Saved data entries
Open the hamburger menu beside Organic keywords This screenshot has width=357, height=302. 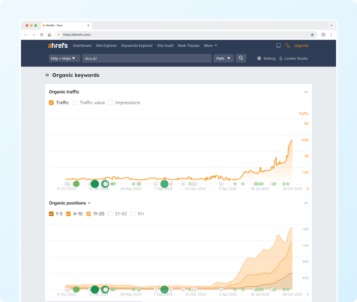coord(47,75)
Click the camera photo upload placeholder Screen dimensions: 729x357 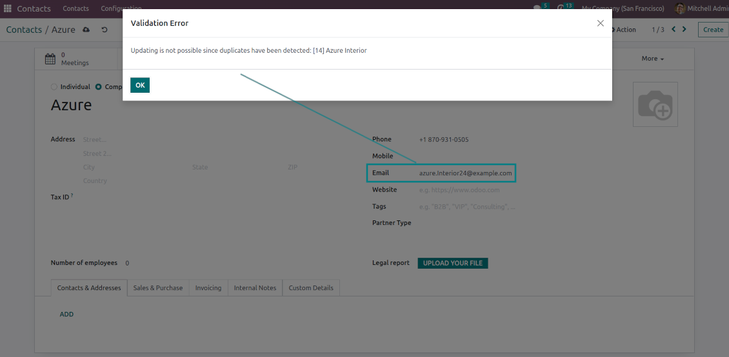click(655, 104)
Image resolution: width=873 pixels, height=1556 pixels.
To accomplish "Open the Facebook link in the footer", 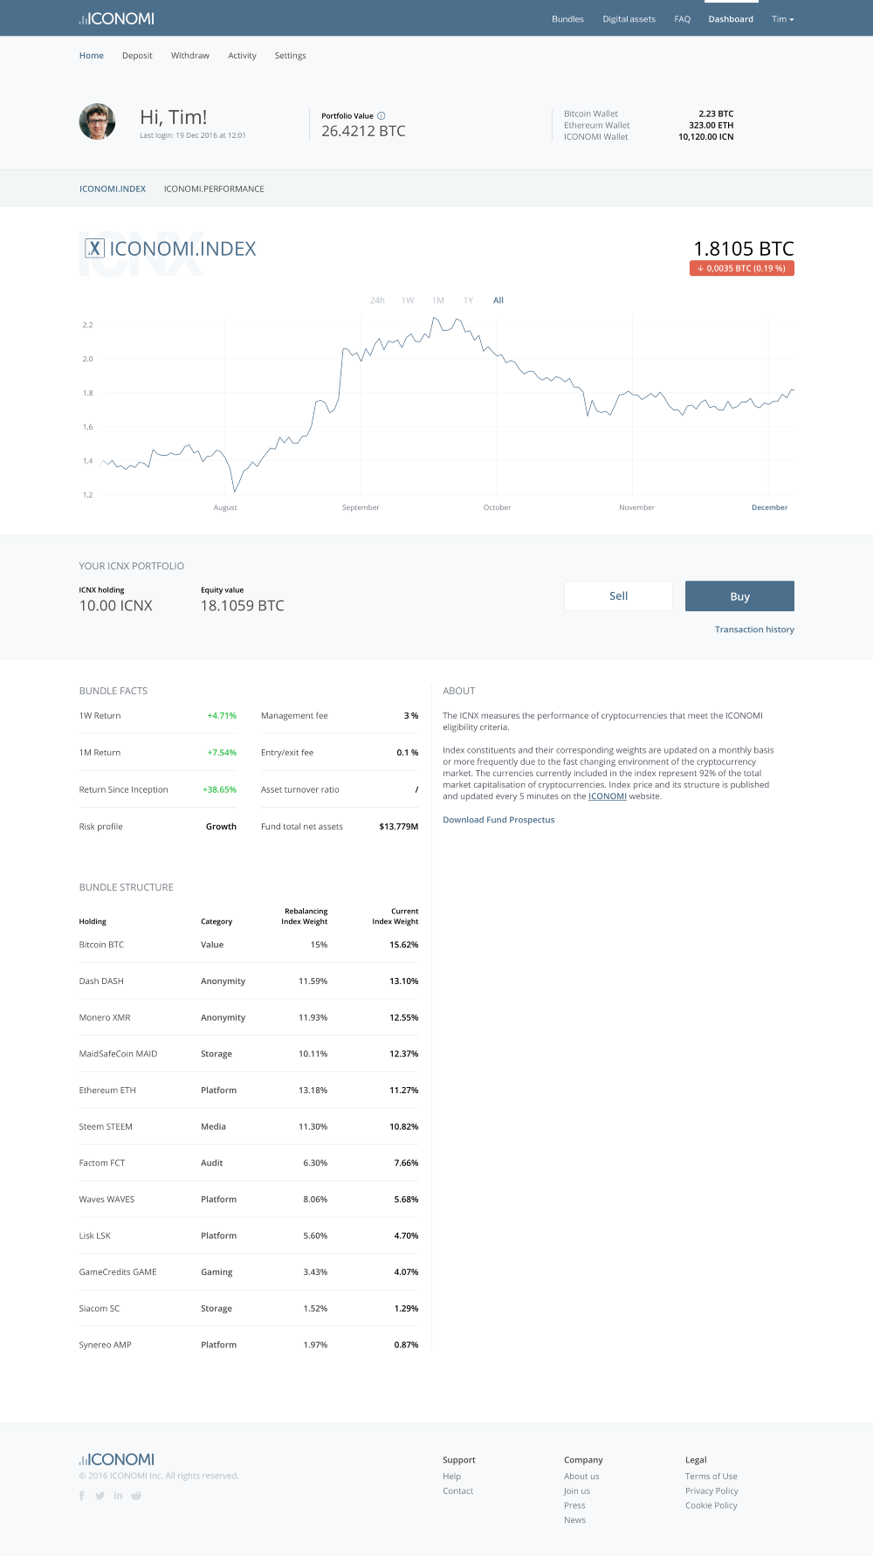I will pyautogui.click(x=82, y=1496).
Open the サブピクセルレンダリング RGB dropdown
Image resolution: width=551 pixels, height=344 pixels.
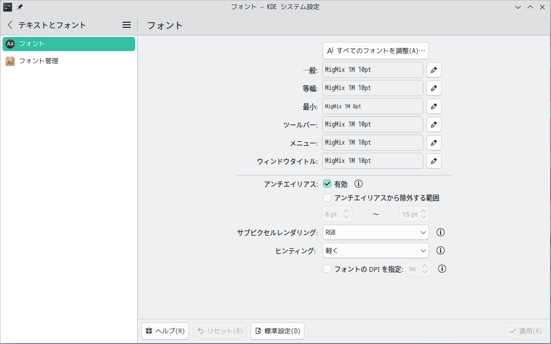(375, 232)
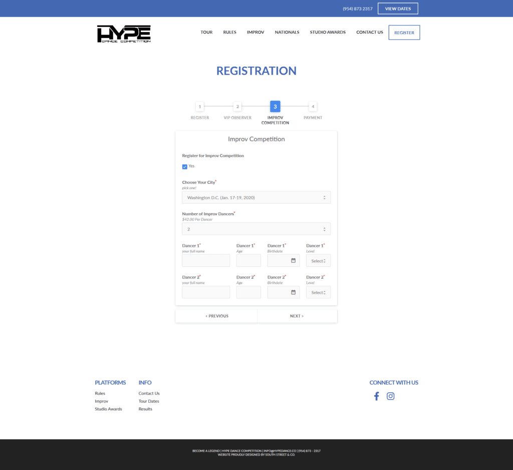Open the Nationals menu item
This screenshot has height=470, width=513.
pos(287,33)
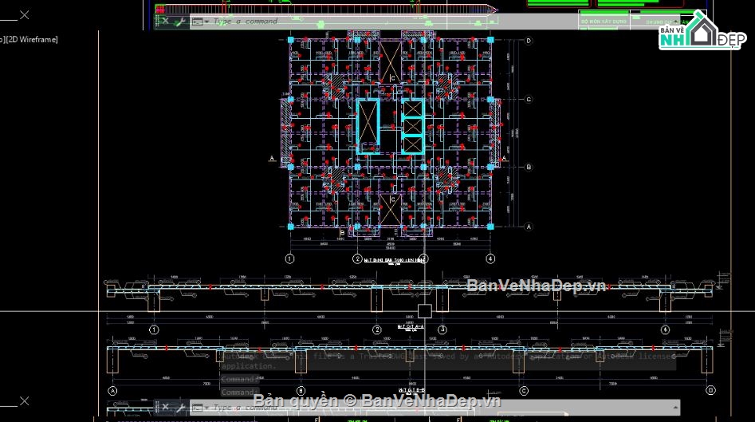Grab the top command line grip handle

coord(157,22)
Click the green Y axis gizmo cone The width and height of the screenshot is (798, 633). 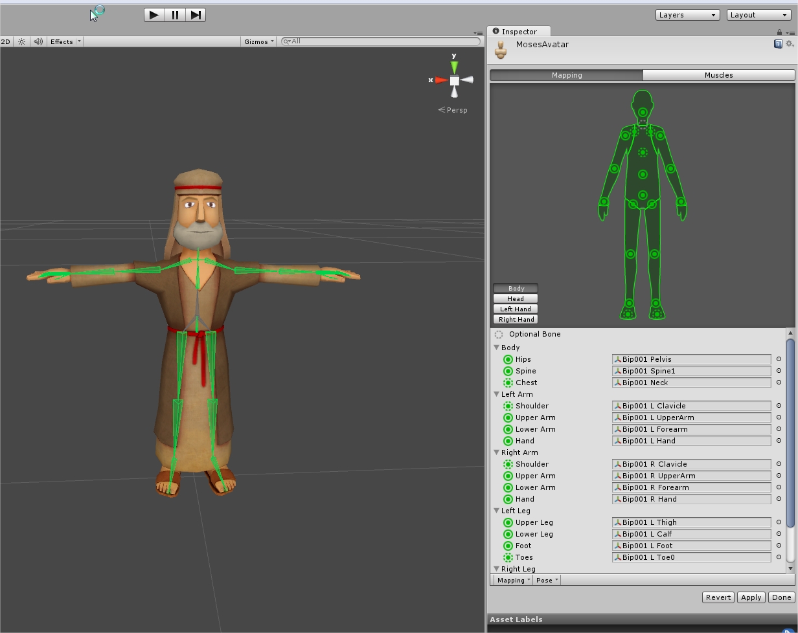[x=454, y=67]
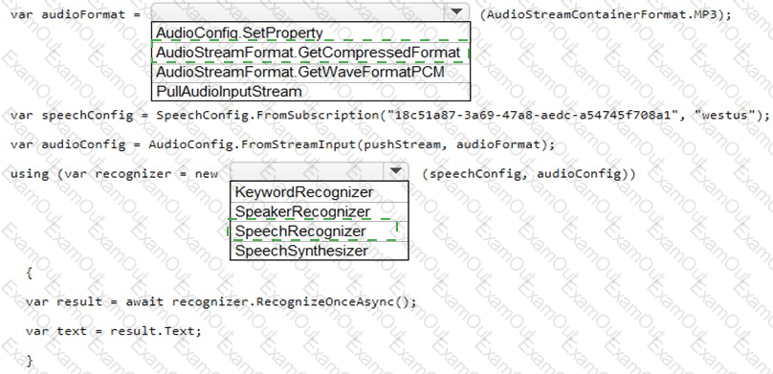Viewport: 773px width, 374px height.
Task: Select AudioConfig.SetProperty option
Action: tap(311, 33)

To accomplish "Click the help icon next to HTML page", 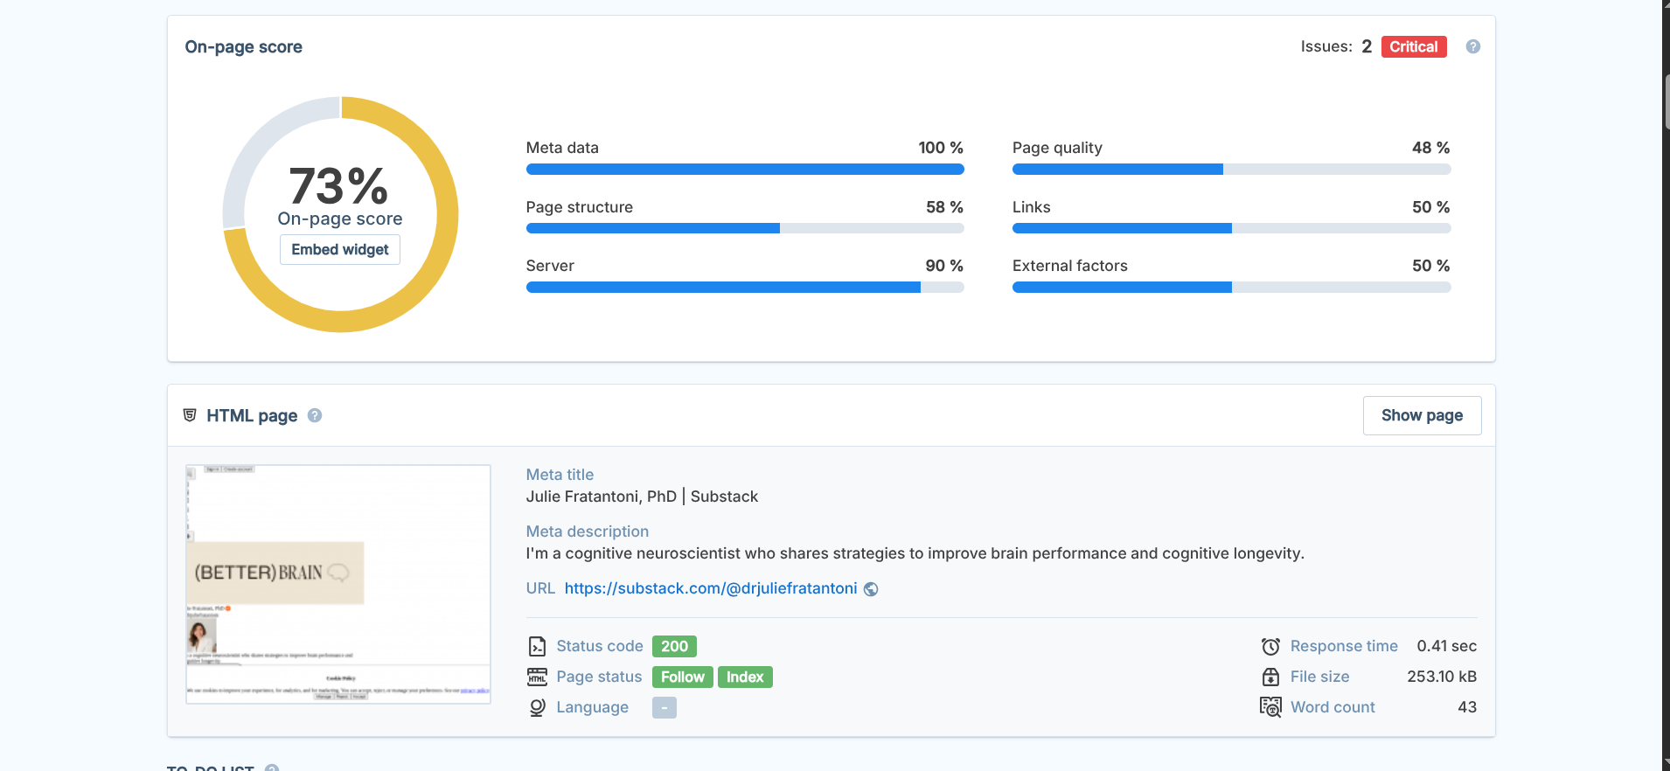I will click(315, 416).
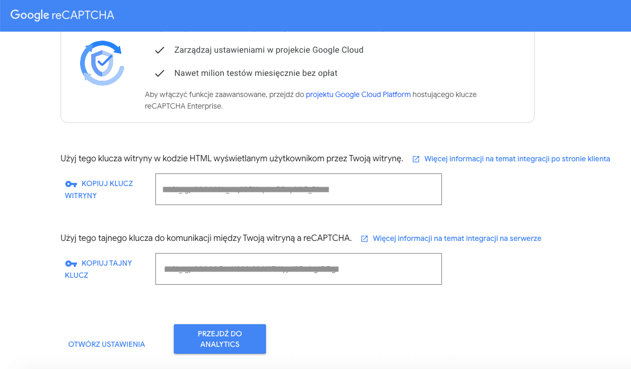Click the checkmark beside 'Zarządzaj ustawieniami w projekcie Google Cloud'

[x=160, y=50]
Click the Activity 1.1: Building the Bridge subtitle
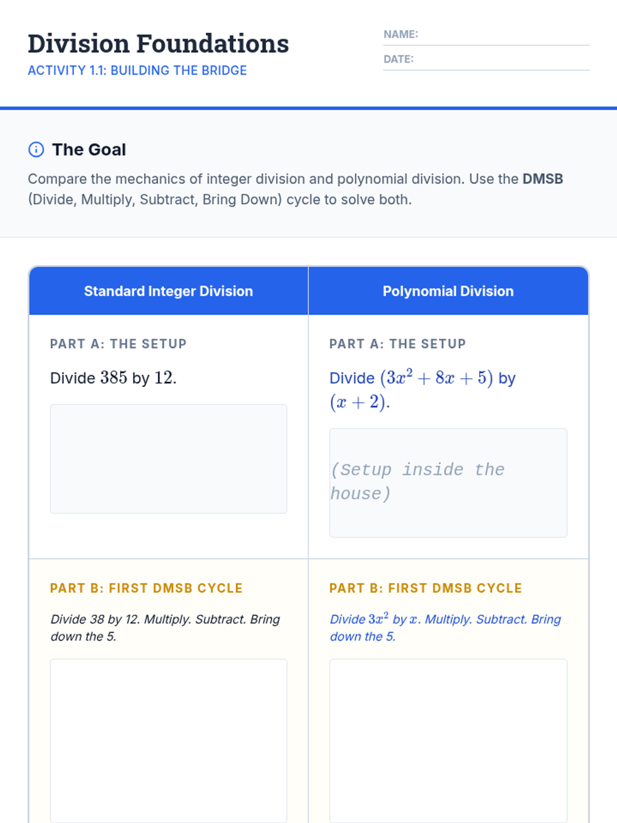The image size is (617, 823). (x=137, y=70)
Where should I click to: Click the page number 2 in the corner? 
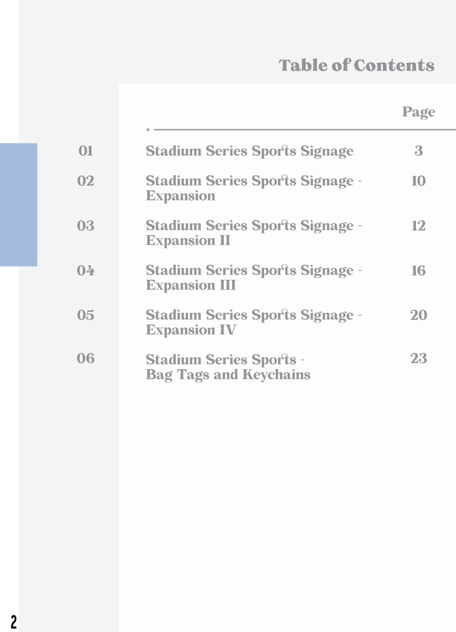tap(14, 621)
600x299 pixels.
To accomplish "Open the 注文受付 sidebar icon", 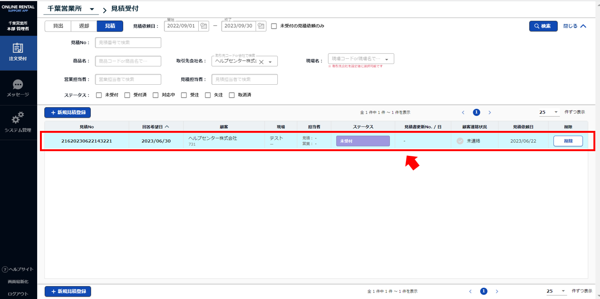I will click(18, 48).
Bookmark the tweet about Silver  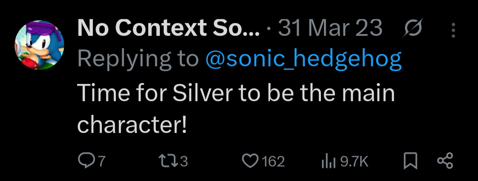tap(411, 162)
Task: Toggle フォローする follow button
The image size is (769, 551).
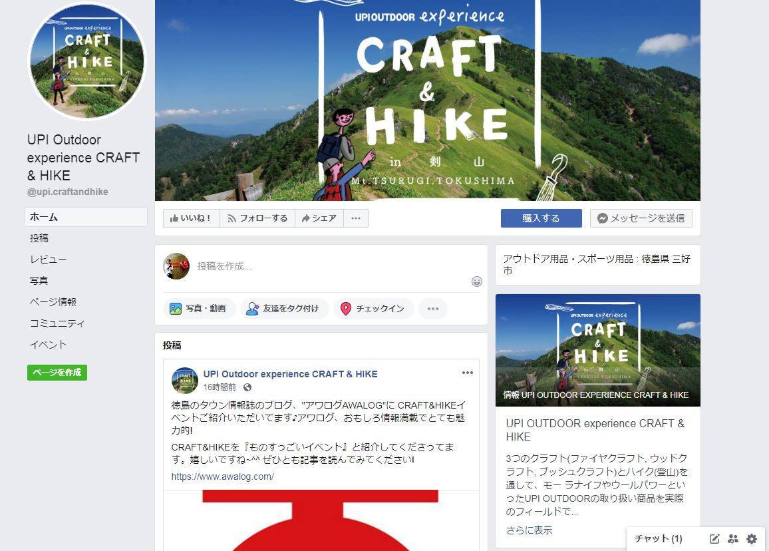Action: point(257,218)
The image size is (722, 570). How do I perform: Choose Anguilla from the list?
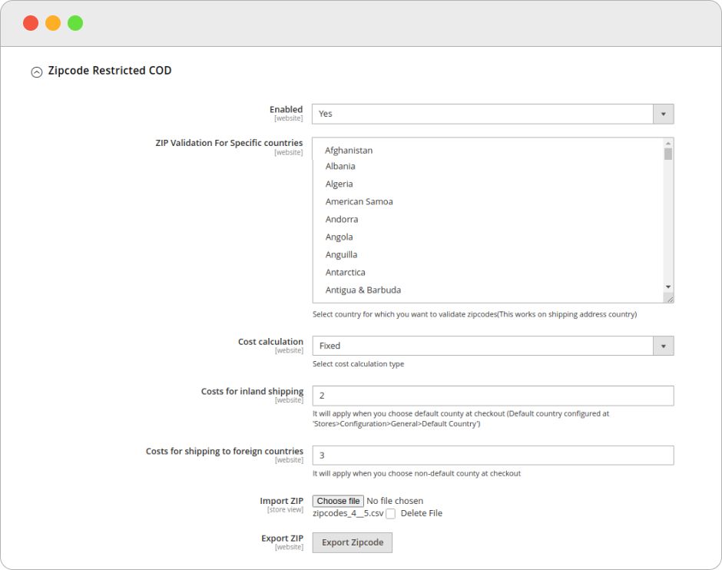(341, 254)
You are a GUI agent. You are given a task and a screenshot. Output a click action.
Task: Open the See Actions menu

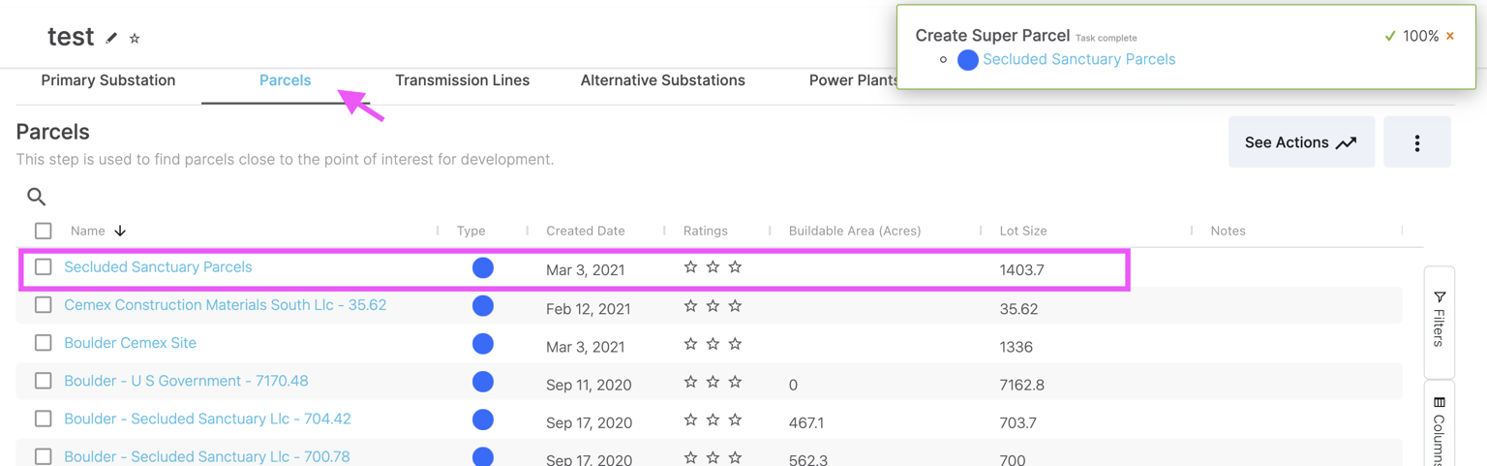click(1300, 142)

Prompt: Exactly the lines from the one containing "You are a GUI" through the end of the data above: repeat those, both ends included, and nothing else. Skip the pictures.

Result for this exercise:
You are a GUI agent. You are given a task and a screenshot. Output a click action.
Task: Open the See Actions menu

click(1300, 142)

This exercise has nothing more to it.